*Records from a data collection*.
* * *

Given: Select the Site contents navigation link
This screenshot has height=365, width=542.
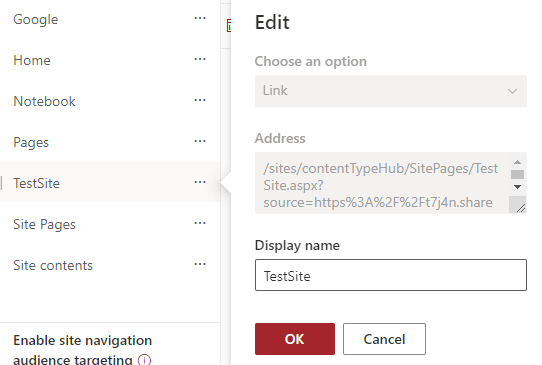Looking at the screenshot, I should coord(53,265).
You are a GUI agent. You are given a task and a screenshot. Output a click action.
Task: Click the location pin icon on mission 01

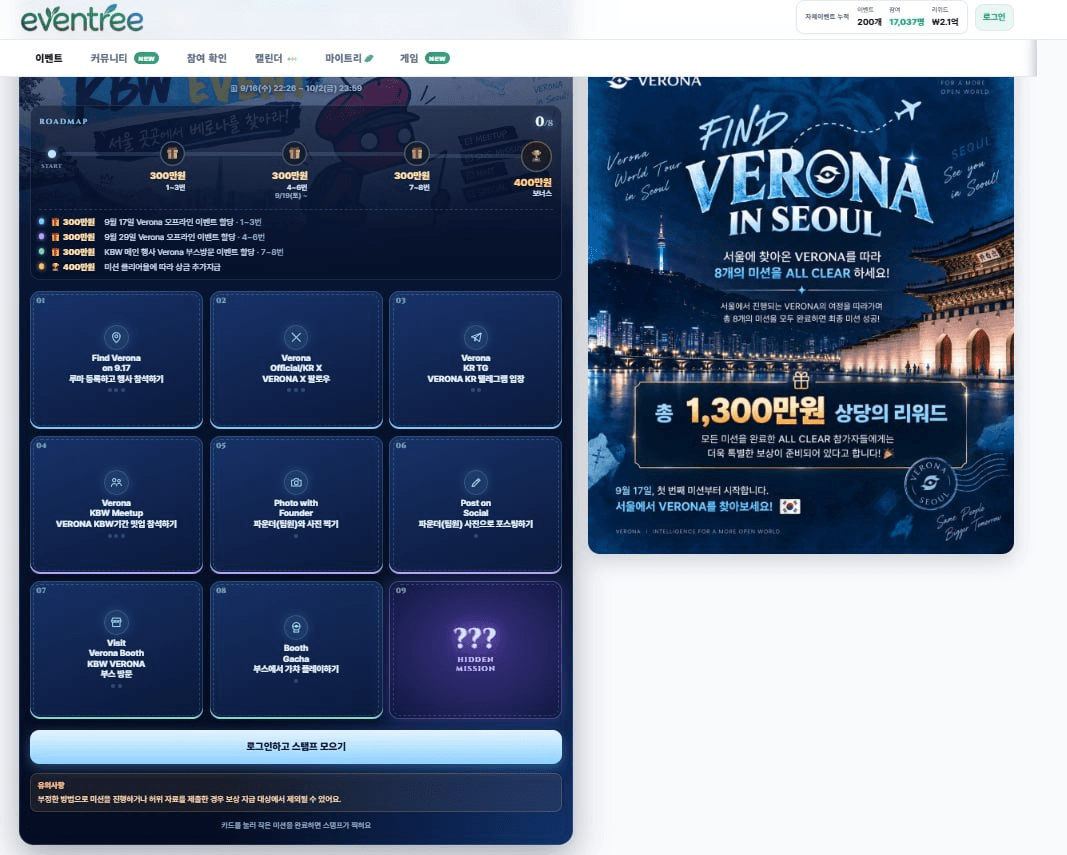116,337
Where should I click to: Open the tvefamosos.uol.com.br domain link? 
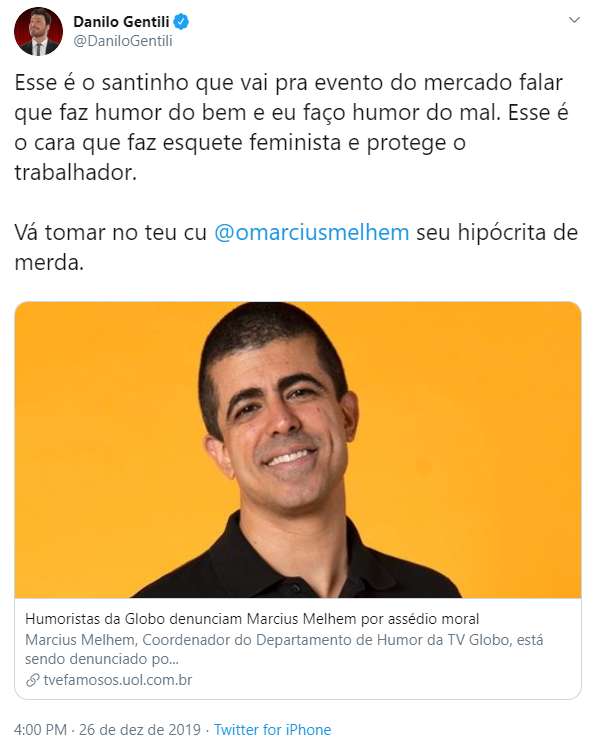point(118,680)
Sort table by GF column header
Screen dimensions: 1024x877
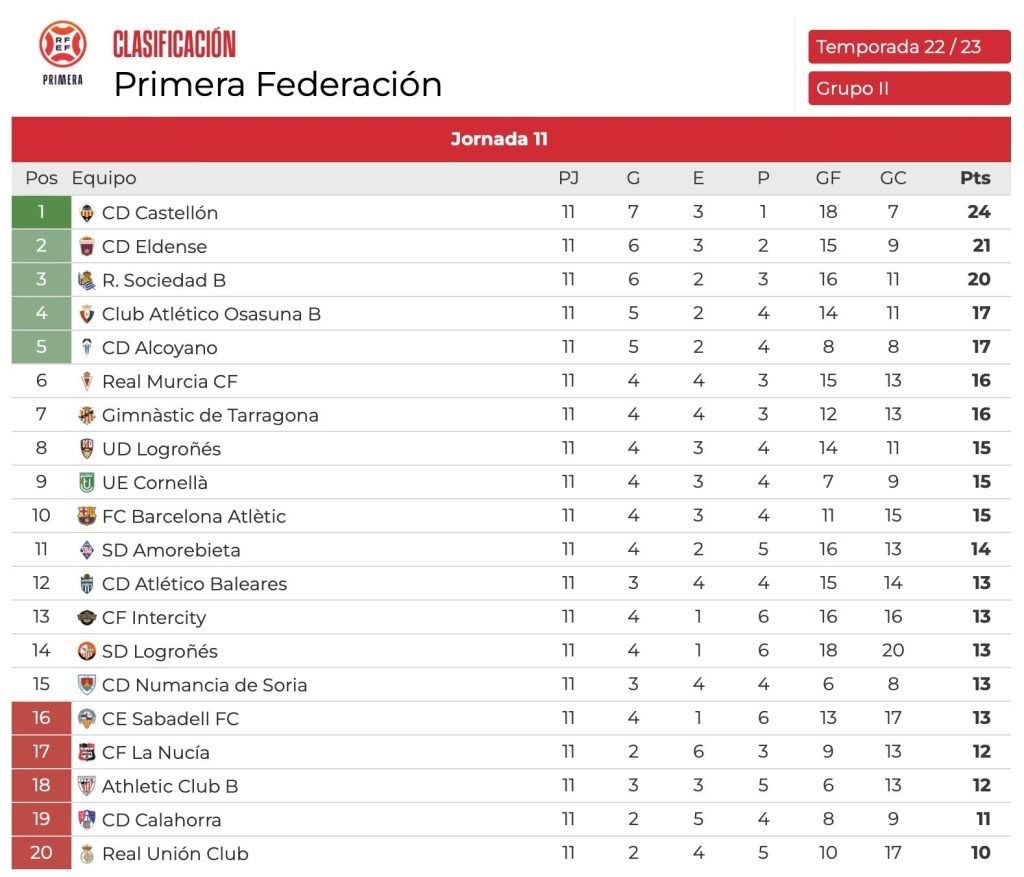click(x=828, y=179)
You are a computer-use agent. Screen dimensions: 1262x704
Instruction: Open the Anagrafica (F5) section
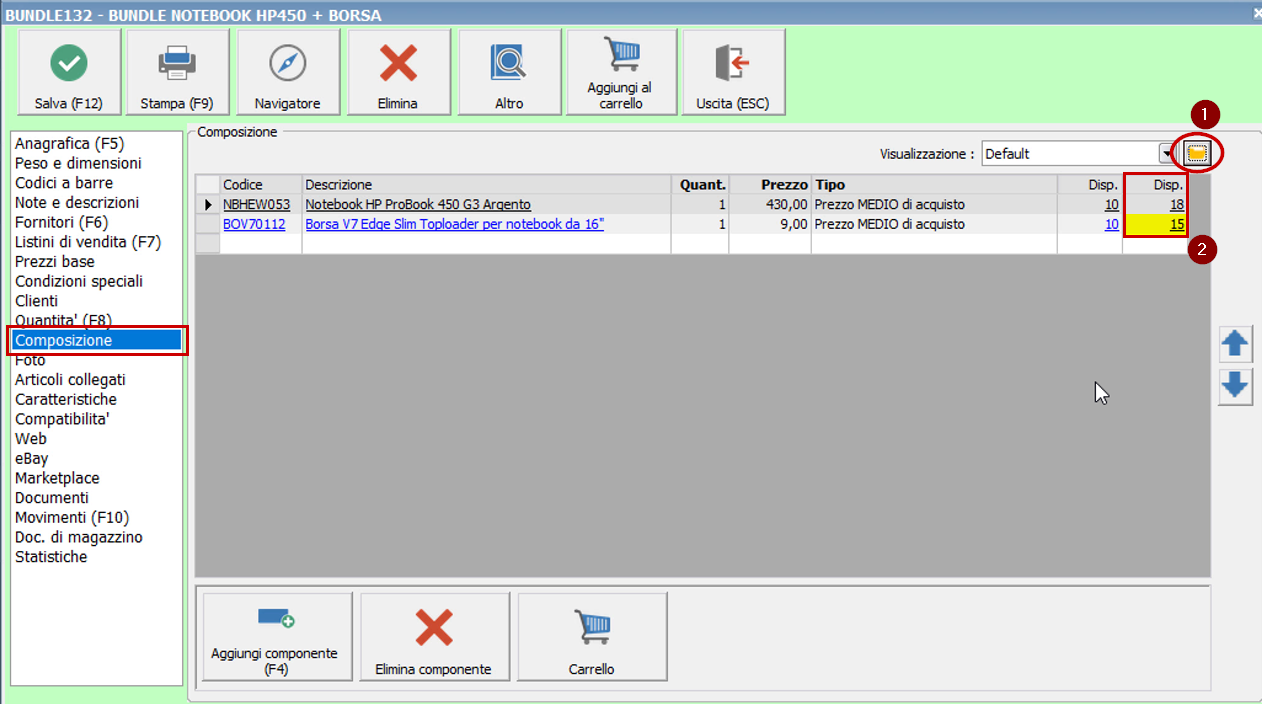(69, 144)
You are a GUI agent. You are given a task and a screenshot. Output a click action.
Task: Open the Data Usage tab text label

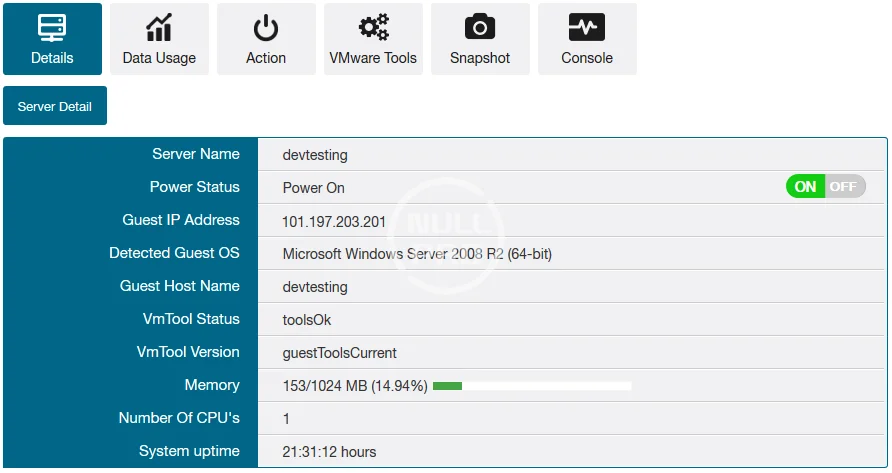point(159,58)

* * *

*Problem to work on*.
From the line containing "Task: Click the" down to the last line of the data above, transcribe exactly those lines and no others; omit the pictures.

*Answer box*.
Task: Click the location pin icon on mission 01

116,337
Where should I click to: Open the tvefamosos.uol.com.br domain link? 
point(118,680)
Sort table by GF column header
Screen dimensions: 1024x877
click(x=828, y=179)
You are a computer-use agent. Screen dimensions: 1262x704
Instruction: Open the Anagrafica (F5) section
(69, 144)
You are a GUI agent. You are given a task and a screenshot. Output a click action.
Task: Open the Data Usage tab text label

point(159,58)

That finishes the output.